3. Replication Factor: Replication factor determines how many nodes the same data will be stored on and directly affects RAM requirement:
  • Replication Factor = 0: Data is not replicated. Each node keeps its own data. Total RAM requirement is lower.
  • Replication Factor = 1: One more copy of data is kept. RAM requirement increases for the same data volume.
RAM Calculation Formula:
Total RAM = (Cache Data Size) × (1 + Replication Factor) × Buffer Factor (1.2-1.5)
Example Scenarios: Small Cache (32 GB):
  • Cache Data Size: ~20 GB
  • Replication Factor: 1
  • Buffer Factor: 1.3
  • Total RAM: 20 GB × (1 + 1) × 1.3 = ~52 GB (~17 GB/node for 3 nodes)
Medium Cache (64-128 GB):
  • Cache Data Size: ~50-100 GB
  • Replication Factor: 1
  • Buffer Factor: 1.3
  • Total RAM: 100 GB × (1 + 1) × 1.3 = ~260 GB (~87 GB/node for 3 nodes)
Large Cache (256+ GB):
  • Cache Data Size: ~200 GB+
  • Replication Factor: 1
  • Buffer Factor: 1.3
  • Total RAM: 200 GB × (1 + 1) × 1.3 = ~520 GB (~104 GB/node for 5 nodes)
FeatureSmall CacheMedium CacheLarge Cache
Cache Size32 GB64-128 GB256+ GB
CPU4 core8 core16 core
RAM32 GB64-128 GB256+ GB
Disk100 GB SSD200 GB SSD500 GB SSD
Network1 Gbps1-10 Gbps10 Gbps
Node Count3 (min)3-55+

Total Resource Calculation Example

The example below shows total resource requirements for a medium-scale production environment.

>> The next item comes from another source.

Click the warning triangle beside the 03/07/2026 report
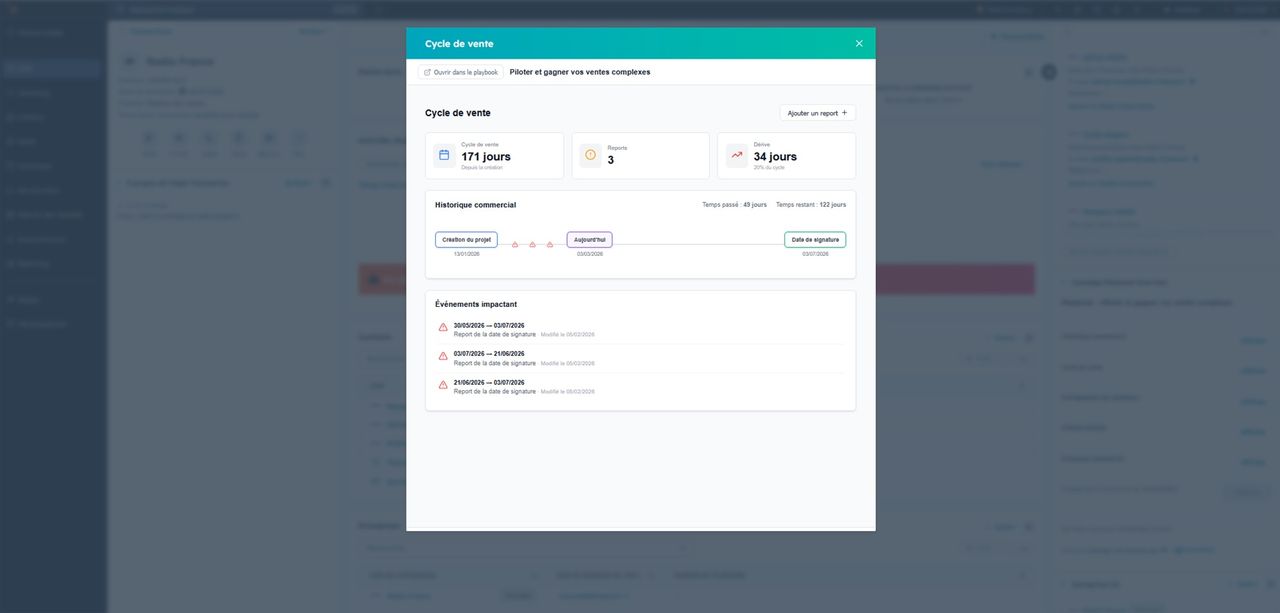Viewport: 1280px width, 613px height. pos(441,354)
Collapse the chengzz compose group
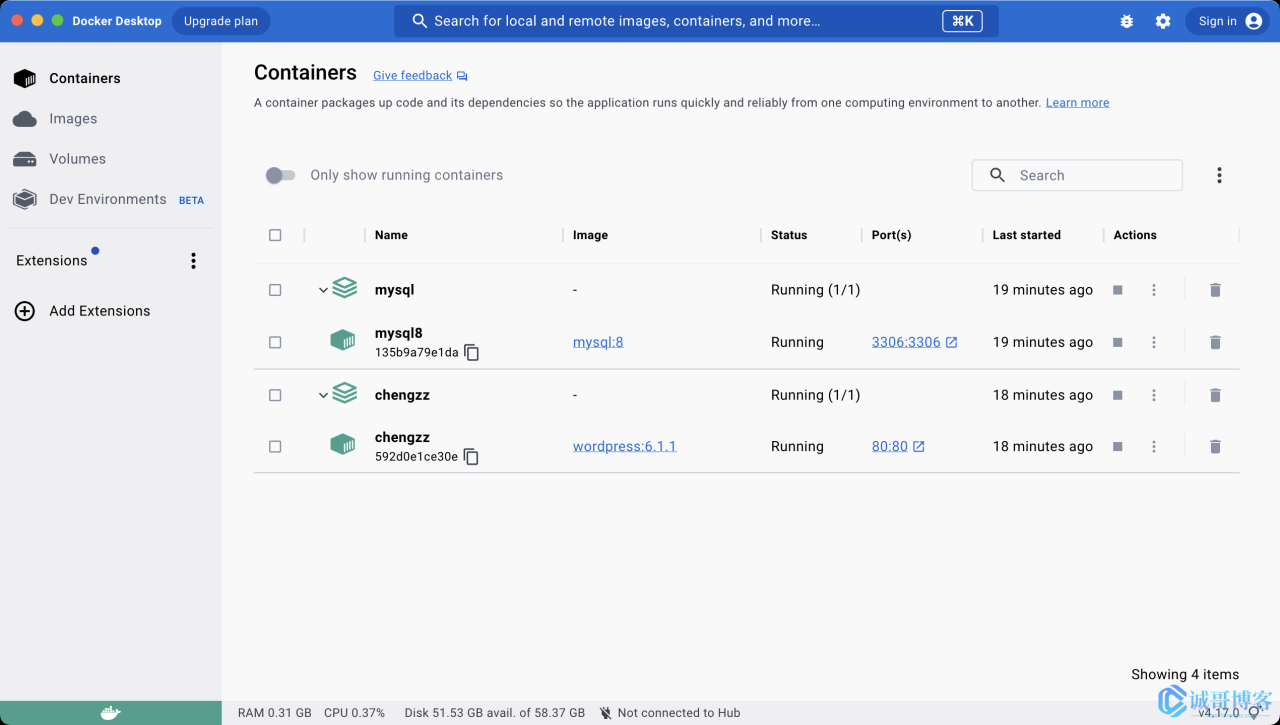This screenshot has width=1280, height=725. [x=323, y=395]
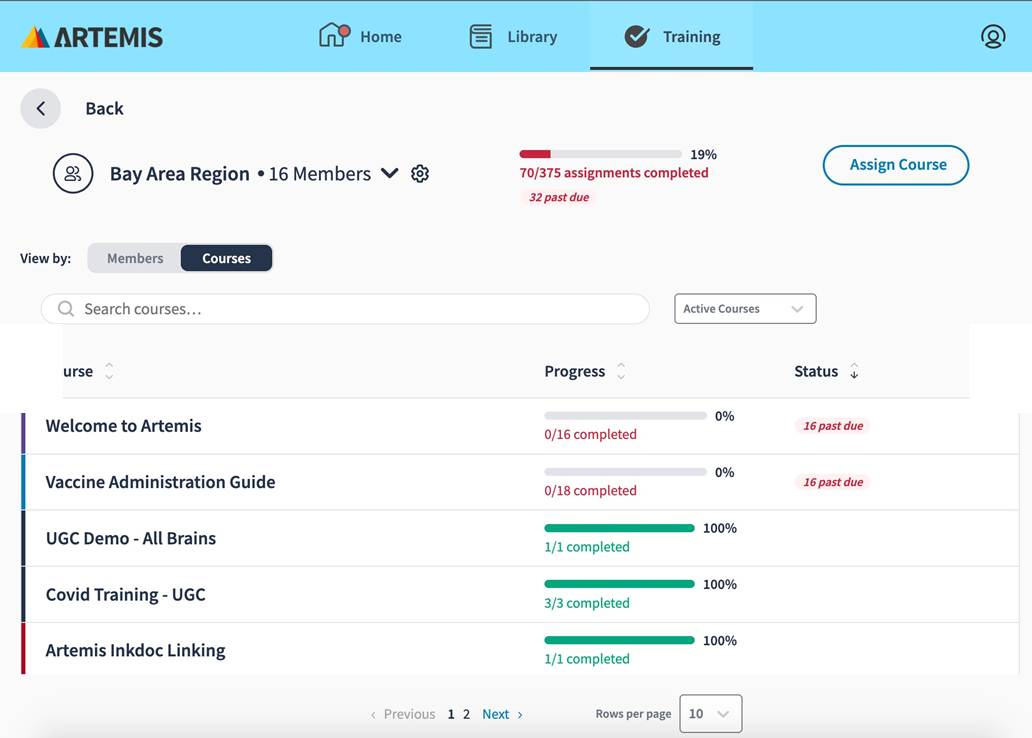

Scenario: Medium-Scale Production (Tier 2)

Worker Nodes:
  • 3 node × (4 core + 4 GB RAM + 100 GB Disk) = 12 core + 12 GB RAM + 300 GB Disk
Manager Nodes:
  • 1 node × (4 core + 8 GB RAM + 100 GB Disk) = 4 core + 8 GB RAM + 100 GB Disk
MongoDB Replica Set:
  • 3 node × (4 core + 8 GB RAM + 200 GB Disk) = 12 core + 24 GB RAM + 600 GB Disk
Elasticsearch Cluster:
  • 1 node × (8 core + 32 GB RAM + 2 TB Disk) = 8 core + 32 GB RAM + 2 TB Disk
Cache Cluster:
  • Varies based on cache size and processing intensity. Example: 1 node × (4 core + 8 GB RAM + 100 GB Disk) = 4 core + 8 GB RAM + 100 GB Disk
  • Note: Cache requirements vary based on data size to be stored, access frequency, and replication factor. In intensive access scenarios like rate limit, CPU may be high and RAM low. In large data scenarios like response cache, RAM may be high.
TOTAL:
  • CPU: 40 core (Cache: 12 core example value, varies by actual need)
  • RAM: 82 GB (Cache: 8 GB example value, varies by actual need)
  • Disk: ~3 TB

Capacity Planning Checklist

  • Traffic level is determined (Tier 1/2/3)
  • Daily/hourly/peak traffic estimation is made
  • Traffic growth projection is prepared
  • Worker node requirements are calculated (CPU, RAM, Disk, Network, Node count)
  • Manager node requirements are determined (Standalone or HA)
  • MongoDB data size is estimated (API Proxy count, Audit Log)
  • Elasticsearch log data is estimated (daily/monthly/annual retention)
  • Cache cluster size is determined (based on cacheable data volume)
  • Network bandwidth requirements are calculated
  • Total resource calculation is made (CPU, RAM, Disk)
  • Node counts are determined (for HA and scaling)
  • Deployment model is selected (Topology 1/2/3/4)
Important: This guide is a starting point. Real requirements may vary depending on traffic patterns, API complexity, and policy count. Performance tests must be performed for production environments.